TRAIL: Trace Reasoning and Agentic Issue Localization
This addresses the need for scalable evaluation methods for agentic systems, which is crucial for developers and researchers working with AI agents, though it is incremental as it builds on existing benchmarks.
The paper tackles the problem of evaluating complex traces generated by agentic workflows, which current manual methods do not scale for, and introduces a dataset (TRAIL) of 148 human-annotated traces, revealing that modern LLMs perform poorly with only 11% accuracy on trace debugging.
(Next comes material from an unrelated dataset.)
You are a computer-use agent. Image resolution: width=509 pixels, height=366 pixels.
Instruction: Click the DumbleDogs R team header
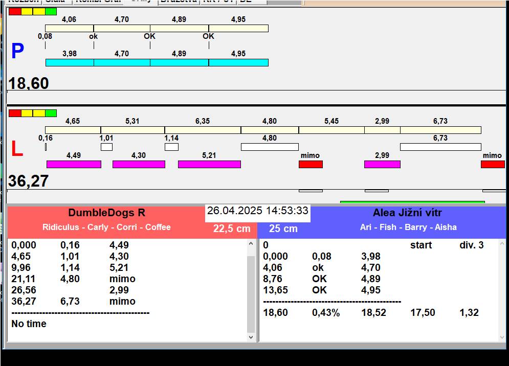coord(106,213)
The increasing adoption of agentic workflows across diverse domains brings a critical need to scalably and systematically evaluate the complex traces these systems generate. Current evaluation methods depend on manual, domain-specific human analysis of lengthy workflow traces - an approach that does not scale with the growing complexity and volume of agentic outputs. Error analysis in these settings is further complicated by the interplay of external tool outputs and language model reasoning, making it more challenging than traditional software debugging. In this work, we (1) articulate the need for robust and dynamic evaluation methods for agentic workflow traces, (2) introduce a formal taxonomy of error types encountered in agentic systems, and (3) present a set of 148 large human-annotated traces (TRAIL) constructed using this taxonomy and grounded in established agentic benchmarks. To ensure ecological validity, we curate traces from both single and multi-agent systems, focusing on real-world applications such as software engineering and open-world information retrieval. Our evaluations reveal that modern long context LLMs perform poorly at trace debugging, with the best Gemini-2.5-pro model scoring a mere 11% on TRAIL. Our dataset and code are made publicly available to support and accelerate future research in scalable evaluation for agentic workflows.